Sinusoidal signals VeraPath

Index Track

Verapath uses multiple identical index tracks interleaved with the position tracks on the scale as shown in Figure 3. Each index track contains an index pattern of dark and light regions so that push/pull processing can be employed for excellent robustness, eliminating occurrences of false or missing index pulses. By interleaving the main and index tracks, proper phasing of the index with respect to the sine and cosine signals is maintained even through theta-z rotational misalignments.

Index Track

In the analog version of Veratus, the 20µm wide index window is centered on the positive  sine/cosine crossing while the digital model provides a 1 LSB index centered on the index window where quadrature signals A+ and B+ are both in a high state. The optics for filtering the index tracks function differently than the position track sensing optics do; so the index and position detector arrays effectively “see” only the optical signals from their respective tracks.
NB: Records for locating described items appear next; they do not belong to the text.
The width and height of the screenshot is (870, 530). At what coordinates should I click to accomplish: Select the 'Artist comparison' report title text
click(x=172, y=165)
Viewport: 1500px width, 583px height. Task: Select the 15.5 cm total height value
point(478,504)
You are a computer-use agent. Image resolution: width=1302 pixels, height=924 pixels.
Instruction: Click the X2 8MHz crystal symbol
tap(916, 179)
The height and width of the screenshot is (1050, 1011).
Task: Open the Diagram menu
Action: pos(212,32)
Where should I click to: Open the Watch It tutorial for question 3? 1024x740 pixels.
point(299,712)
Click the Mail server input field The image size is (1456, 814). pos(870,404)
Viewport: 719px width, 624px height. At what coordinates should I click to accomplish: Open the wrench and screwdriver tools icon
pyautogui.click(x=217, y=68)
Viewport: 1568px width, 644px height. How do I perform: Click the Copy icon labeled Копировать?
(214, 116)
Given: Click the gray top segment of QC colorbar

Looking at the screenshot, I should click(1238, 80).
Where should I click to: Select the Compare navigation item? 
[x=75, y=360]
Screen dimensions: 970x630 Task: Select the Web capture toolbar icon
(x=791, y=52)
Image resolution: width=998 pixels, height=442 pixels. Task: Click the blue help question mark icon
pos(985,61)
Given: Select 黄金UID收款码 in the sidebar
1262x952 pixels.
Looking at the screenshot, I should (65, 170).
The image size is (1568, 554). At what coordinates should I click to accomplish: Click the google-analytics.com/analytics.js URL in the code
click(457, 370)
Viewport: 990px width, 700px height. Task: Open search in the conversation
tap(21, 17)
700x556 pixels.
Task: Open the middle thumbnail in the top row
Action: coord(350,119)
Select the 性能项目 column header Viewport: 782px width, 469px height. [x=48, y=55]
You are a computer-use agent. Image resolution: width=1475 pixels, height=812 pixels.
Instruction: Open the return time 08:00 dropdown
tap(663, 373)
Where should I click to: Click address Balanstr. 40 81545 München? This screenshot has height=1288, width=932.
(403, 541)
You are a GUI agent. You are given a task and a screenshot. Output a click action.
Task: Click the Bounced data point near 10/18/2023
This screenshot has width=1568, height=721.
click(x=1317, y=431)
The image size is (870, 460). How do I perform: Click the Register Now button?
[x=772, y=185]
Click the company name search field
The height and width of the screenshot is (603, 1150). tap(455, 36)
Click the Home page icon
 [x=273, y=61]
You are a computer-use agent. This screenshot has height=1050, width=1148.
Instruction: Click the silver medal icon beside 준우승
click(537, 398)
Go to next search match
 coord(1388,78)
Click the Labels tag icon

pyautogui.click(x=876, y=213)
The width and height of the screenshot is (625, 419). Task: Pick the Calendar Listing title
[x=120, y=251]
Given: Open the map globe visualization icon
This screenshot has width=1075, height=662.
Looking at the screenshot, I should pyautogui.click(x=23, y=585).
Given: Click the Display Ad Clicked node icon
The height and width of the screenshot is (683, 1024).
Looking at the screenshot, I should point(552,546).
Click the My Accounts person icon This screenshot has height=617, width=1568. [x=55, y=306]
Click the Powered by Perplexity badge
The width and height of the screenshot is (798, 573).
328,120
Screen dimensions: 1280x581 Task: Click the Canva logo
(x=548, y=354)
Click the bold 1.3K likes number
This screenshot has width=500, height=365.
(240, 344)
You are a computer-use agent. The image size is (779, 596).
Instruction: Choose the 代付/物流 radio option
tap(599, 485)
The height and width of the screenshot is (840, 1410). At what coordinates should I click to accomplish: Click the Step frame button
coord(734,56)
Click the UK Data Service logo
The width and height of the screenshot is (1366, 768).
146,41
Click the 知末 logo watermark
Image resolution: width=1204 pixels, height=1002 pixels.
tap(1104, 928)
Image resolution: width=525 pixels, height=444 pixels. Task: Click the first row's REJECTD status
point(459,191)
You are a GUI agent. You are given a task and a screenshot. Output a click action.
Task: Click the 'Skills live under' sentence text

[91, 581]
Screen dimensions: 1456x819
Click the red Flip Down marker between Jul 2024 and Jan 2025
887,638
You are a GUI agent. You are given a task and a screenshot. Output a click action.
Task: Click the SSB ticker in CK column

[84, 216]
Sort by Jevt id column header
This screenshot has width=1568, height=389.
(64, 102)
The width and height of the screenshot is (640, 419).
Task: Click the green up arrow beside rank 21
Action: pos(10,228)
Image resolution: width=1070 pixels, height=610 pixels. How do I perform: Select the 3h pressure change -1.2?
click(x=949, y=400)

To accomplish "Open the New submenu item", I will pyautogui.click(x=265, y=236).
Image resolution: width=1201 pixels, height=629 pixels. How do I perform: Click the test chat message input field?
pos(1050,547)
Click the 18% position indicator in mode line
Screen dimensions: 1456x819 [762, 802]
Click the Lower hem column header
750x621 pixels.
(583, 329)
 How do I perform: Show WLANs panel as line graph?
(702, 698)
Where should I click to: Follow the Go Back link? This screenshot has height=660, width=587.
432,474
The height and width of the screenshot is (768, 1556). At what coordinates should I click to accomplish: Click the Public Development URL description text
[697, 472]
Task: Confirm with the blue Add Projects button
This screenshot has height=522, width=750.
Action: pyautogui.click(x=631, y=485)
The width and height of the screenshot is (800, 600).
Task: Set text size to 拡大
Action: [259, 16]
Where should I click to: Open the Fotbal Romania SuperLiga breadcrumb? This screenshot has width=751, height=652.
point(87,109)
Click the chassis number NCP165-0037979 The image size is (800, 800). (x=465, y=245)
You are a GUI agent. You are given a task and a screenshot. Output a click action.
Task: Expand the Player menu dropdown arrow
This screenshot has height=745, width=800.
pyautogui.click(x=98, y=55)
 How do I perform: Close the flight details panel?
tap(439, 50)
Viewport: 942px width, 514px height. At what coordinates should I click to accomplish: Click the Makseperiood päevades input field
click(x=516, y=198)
Scale contamination resistance is achieved with the large beam cross-section and large detector array averaging a generous amount of the scale. Plus the low coherence of the LED light source minimizes the spatial noise from scatter/diffraction off of contaminants.

Though it results in a slightly large sensor head (yet still smaller than comparable competitive products) and slightly reduced tolerances to misalignment than encoders built with PurePrecision™ technology (see Technical Note TN-101), the optical technology of VeraPath offers improved long range accuracy and contamination robustness

The benefits of VeraPath™ technology, coupled with our 20+ years of expertise designing  miniature precision encoders, has enabled us to solve a new set of customer application needs with the industry’s smallest precision optical encoders.

VeraPath™ is the technology behind the Veratus™ Series of encoders.